TASK INPUTS ▸
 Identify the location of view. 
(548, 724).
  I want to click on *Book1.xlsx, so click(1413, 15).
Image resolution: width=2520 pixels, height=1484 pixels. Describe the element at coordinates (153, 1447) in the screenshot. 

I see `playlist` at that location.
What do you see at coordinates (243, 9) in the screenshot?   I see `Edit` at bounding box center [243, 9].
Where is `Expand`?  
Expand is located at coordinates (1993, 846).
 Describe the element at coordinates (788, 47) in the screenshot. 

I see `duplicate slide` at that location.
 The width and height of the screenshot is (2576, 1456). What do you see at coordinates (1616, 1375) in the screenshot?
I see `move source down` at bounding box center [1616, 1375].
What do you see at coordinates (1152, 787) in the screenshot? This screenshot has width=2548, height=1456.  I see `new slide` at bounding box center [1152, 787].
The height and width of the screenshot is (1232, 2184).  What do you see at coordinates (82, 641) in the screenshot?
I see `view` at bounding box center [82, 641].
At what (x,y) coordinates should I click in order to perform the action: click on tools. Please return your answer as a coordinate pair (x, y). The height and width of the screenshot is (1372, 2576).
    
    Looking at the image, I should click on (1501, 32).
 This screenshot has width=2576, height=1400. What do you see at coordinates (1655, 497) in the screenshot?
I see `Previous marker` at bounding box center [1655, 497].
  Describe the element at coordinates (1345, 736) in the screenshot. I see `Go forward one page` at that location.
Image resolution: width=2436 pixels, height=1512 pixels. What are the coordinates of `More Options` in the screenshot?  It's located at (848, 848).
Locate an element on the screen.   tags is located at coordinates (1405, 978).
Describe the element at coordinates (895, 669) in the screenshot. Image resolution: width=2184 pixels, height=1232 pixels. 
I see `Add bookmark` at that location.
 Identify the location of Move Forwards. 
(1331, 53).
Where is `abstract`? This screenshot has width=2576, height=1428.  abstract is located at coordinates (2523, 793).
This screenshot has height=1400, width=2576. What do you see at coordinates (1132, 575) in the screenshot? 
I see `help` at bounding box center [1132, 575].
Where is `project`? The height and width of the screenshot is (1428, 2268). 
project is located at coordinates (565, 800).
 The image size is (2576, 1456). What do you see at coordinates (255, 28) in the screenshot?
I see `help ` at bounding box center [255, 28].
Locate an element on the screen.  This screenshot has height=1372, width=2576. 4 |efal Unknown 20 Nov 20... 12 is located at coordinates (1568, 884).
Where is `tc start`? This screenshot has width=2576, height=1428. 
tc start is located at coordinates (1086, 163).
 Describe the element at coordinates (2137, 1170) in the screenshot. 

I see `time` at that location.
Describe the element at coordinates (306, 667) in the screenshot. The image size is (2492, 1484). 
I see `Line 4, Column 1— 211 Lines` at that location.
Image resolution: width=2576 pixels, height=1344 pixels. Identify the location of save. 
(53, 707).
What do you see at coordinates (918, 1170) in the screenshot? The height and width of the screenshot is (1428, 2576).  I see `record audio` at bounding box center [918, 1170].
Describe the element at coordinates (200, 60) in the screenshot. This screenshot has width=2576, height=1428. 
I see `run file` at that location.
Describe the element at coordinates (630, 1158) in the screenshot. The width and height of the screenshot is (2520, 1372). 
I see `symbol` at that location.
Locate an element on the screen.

DO THIS ▸ List as numbered items the rows from the line containing "This screenshot has height=1400, width=2576." through the line containing "center [1132, 575].", inclusive, omitting any blank lines.

SOLUTION ▸
1. This screenshot has height=1400, width=2576. What do you see at coordinates (1132, 575) in the screenshot? 
2. I see `help` at bounding box center [1132, 575].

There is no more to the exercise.